My parents scraped every little bit they had together to buy a two-family house on a small quiet dead-end road to have a safe place to raise their children. We had 14 houses of great neighbors, and one house of very nasty neighbors, the Dicksons. A whole family of dirtbags rented an apartment in the house just before ours. Their 16-year-old son, Junior, was friends with the overgrown child of a tenant we had when we bought our house. The tenant was in his 40s and hung out with the teenagers next door. One of the first interactions we had with anyone in that family was when my mother caught Junior rummaging through our things in our private basement.
My father tried getting them to quiet down, but they got louder.
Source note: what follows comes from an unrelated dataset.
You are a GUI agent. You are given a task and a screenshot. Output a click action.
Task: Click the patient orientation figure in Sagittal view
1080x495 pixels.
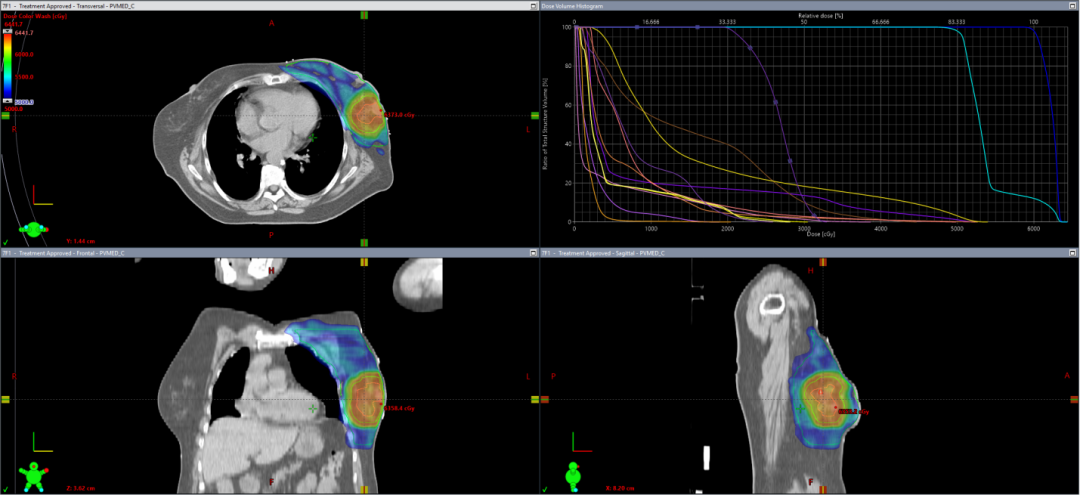click(x=572, y=473)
He tried talking to the father to control his son, but his son was ‘a man now’, so the father desired no control in the house. They would have loud drinking parties with their son’s teenage friends. They clearly were not old enough to drink and used substances of something we wouldn’t know until after the raid.
The police came several times. But it seemed the Dicksons lived with a police scanner in every room, so things got eerily quiet when a call came over the radio with their address. The father would claim not to know anything about the problem and would talk to ‘the boys.’ The police were bothered by this, but couldn’t force their way into the apartment without a warrant or probable cause and nothing incriminating was ever left out in the open.
A neighbor’s child once called 911 accidentally and the police had to check the house for possible victims. Apparently, a 911 call was a probable cause for entry, even if you answer the door and said everyone is ok. The police also didn’t dispatch cars to 911 calls or domestic abuse calls over the radio. The dispatcher would contact the officer with their Nextel phones or you would hear the dispatcher telling the officer to call into the station. The public would not hear the person’s address for privacy purposes or possibly to not alert an aggressor.
This gave me the perfect opportunity as a nerdy 14-year-old. I knew all about phone systems and with the tips about the ‘privacy’ policy the police had in place for 911 calls, I got to work. My mother and I took a bunch of pictures of the morons in the yard with kids drinking ‘refreshments’, and some glass pipes clearly not used for legal purposes, and had them developed.
The next Thursday night I went to work like some super agent spy or something. I had it all planned out for a while beforehand. One night, I connected two long thin wires to their phone box and left the ends in a bush where our yards met.
The wire ends were left in the bush until Friday night came along. I walked over, threw the envelope of pictures on the front stairs, twisted the wire connections to a cheap phone we had, and dialed 911. Now the 911 operator would see the call as coming from the Dicksons’ phone line. I remember making it sound like I was crying and saying something stupid about a little girl, to which there were no girls at any of these parties. Then I twisted the wires together which is the equivalent of leaving the phone off the hook.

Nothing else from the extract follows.